Il filo conduttore dei (pochi) eventi, che si svolgono tra la Parigi del 1700 e la Lucca dei giorni nostri, è la sparizione di bambini: l’orrore più grande, l’angoscia più soverchiante che possa attanagliare una famiglia. Ma, come si è detto, non tanto del destino dei bambini si tratta, quanto dei discorsi condotti sulla loro sparizione. E’ un libro fatto di personaggi, che vengono fatti entrare in scena e presentati al lettore uno alla volta. Tutti condomini, e tutti preda dei meccanismi perversi della vita di condominio: c’è chi spia dietro le tende, chi si rifiuta di credere al presunto passato glorioso del vicino che non lo saluta in ascensore, chi presume di conoscere la tresca della giovane dirimpettaia dallo stato dei suoi giacinti… La tendenza di ognuno a far prevalere la propria interpretazione dell’evento - la scomparsa dei bimbi - sull’evento stesso, finisce per far sparire la stessa scomparsa. E infatti non sapremo mai sei i due piccoli torneranno a casa.

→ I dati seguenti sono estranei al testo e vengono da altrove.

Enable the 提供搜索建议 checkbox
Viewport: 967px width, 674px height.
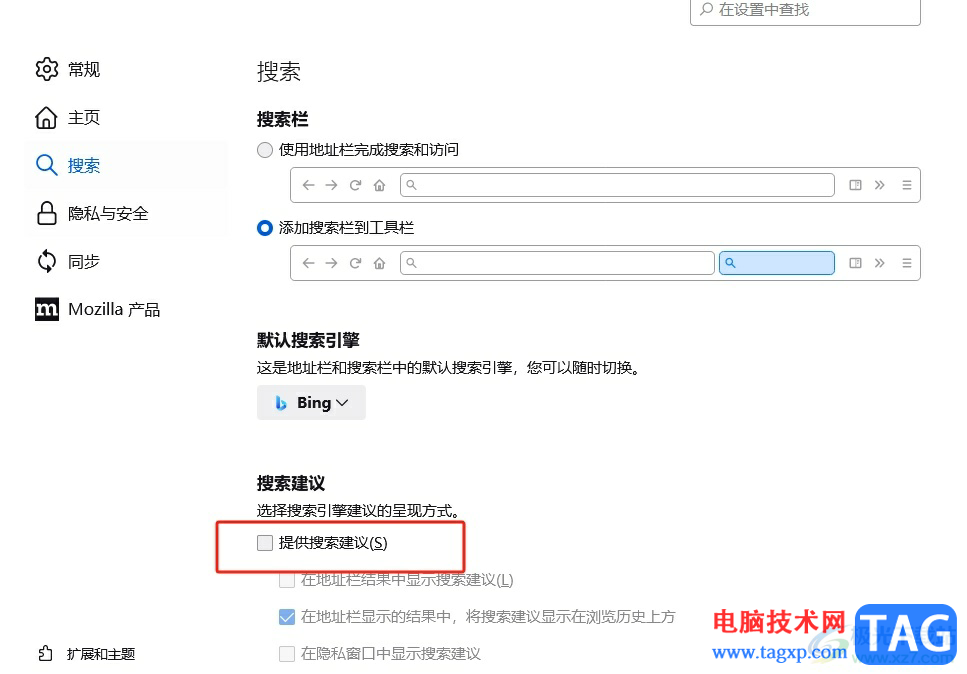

Cecchini, professore di italiano, palleggia con destrezza lingua alta e bassa, ma anche luoghi comuni, meccanismi psicologici e tempi delle conversazioni, dimostrando di essere un ottimo osservatore del quotidiano. Tanto che i suoi personaggi li vedremmo bene in carne e ossa, magari su un palcoscenico. E così forse anche quella pesantezza, quell’assenza di narrazione, quella sovrabbondanza di tecnica che rende il libro a tratti eccessivamente ostico, prenderebbe vita e leggerezza, senza perdere nulla della sua preziosità.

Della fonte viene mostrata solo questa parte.